Maurice O'Neill was an Irish Republican Army (IRA) Captain, captured in 1942 after a shoot out with Irish police, and promptly tried and executed, one of only two people executed in independent Ireland for a non-murder offence.

Background
O'Neill was from an Irish republican family in the farming community of Caherciveen, County Kerry. He and his older brother Sean were dedicated Irish republicans. Maurice O'Neill fought in the Irish Republican Army's 1942-44 Northern Campaign and was assigned to the IRA's General Headquarters (GHQ) at the time of his capture. In the early 1930s, O'Neills brother Sean served in the IRAs Dublin Brigade and served on GHQ Staff IRA in various capacities from 1945 to 1955.

Arrest
On 24 October 1942, Maurice O'Neill was arrested after a raid by the Irish Police (Garda Síochána) in which Garda Detective Officer Mordant was shot and killed in Donnycarney, Dublin. The mission of the police raid was the capture of Harry White – the IRA Quartermaster General. White escaped capture and O'Neill was arrested but not charged with the murder of the Detective Officer but with "shooting with intent". It is thought that the Detective Officer Mordants death may have been a result of cross fire between Special Branch policemen.

Trial and execution 
In 1939 the Irish legislature, the Oireachtas, passed the Offences against the State Acts 1939–1998, which established Special Criminal Courts. O'Neill was promptly tried in a Military Court and found guilty of a capital offence.  Sentenced to death, and with no appeal provided for in the relevant law, he was executed on 12 November 1942, just 19 days after his arrest, by the Irish Army in Mountjoy Prison. O'Neill's body was buried in the grounds of the prison. O'Neill was one of seven IRA men executed in Ireland between September 1940 and December 1944: Patrick McGrath, Thomas Harte, Richard Goss, George Plant, and Maurice O'Neill were executed by firing squad, while two others were hanged – Tom Williams in Crumlin Road Gaol, Belfast and Charlie Kerins in Mountjoy Prison, Dublin. Maurice O'Neill and Richard Goss were the only people executed by the Irish state for a non-murder crime.

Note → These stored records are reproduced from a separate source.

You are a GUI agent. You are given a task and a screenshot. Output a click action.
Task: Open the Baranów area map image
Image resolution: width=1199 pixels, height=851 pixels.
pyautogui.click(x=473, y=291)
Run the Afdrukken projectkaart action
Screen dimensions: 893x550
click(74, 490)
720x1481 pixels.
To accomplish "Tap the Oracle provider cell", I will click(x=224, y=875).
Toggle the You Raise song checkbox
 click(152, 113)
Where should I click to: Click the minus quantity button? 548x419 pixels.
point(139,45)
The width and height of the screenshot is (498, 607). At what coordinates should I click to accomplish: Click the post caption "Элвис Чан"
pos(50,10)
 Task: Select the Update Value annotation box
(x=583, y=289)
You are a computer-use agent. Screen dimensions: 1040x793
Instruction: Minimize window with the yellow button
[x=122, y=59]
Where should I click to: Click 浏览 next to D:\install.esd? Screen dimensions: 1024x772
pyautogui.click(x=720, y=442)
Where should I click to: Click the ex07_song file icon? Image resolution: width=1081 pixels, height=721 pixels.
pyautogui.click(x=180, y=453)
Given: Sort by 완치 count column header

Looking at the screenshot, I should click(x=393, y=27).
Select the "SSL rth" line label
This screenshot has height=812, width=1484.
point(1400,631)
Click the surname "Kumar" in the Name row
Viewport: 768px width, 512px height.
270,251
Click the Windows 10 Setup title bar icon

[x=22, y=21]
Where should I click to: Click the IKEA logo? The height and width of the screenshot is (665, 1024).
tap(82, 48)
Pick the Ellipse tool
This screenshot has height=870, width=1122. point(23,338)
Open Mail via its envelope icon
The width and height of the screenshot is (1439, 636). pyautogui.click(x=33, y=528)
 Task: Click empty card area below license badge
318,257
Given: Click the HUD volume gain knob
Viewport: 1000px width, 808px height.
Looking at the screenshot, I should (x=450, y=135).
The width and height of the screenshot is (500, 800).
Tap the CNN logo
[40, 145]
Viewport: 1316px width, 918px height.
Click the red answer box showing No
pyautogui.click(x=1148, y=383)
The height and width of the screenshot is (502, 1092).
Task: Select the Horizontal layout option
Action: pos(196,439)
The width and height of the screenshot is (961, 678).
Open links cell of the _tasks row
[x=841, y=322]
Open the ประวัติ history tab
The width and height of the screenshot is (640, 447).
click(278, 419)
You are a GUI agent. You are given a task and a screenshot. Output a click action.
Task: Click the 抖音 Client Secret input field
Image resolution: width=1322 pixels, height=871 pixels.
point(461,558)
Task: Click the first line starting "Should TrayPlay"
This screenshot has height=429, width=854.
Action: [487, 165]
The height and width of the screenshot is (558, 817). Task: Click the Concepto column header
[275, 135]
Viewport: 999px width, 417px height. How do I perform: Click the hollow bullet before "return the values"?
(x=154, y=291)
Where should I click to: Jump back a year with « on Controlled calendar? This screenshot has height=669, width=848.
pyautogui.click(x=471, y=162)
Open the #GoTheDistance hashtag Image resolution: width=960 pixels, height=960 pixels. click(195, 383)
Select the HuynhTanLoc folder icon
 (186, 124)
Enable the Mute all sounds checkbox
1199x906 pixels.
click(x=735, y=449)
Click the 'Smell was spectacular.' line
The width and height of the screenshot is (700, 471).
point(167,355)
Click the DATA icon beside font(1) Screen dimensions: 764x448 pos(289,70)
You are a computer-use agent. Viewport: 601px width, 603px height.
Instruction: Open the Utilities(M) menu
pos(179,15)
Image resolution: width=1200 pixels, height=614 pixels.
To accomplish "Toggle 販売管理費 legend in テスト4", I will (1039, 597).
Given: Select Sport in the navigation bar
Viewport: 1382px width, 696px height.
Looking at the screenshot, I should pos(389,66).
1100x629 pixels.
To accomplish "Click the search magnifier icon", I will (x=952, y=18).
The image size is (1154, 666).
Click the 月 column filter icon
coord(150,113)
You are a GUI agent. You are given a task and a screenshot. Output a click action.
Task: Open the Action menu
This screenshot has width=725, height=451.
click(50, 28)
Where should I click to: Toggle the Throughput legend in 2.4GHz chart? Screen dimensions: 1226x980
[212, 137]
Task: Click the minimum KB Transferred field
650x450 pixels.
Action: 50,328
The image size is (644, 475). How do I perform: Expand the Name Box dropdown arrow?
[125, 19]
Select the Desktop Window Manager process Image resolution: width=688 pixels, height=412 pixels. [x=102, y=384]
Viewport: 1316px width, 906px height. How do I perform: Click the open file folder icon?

O'Neill's execution provoked particularly widespread protests, as he was a popular figure in his native Kerry. The 25 year old O'Neill apparently was stoic and calm when his fate became clear. In a letter to his elder brother Sean from Arbour Hill Prison, he wrote: "I suppose you saw in the papers where I met my Waterloo last Saturday night. Well, such are the fortunes of war...there is only one sentence, death or release. So I believe it is the full penalty for me. There is no good in having false hopes, hard facts must be faced."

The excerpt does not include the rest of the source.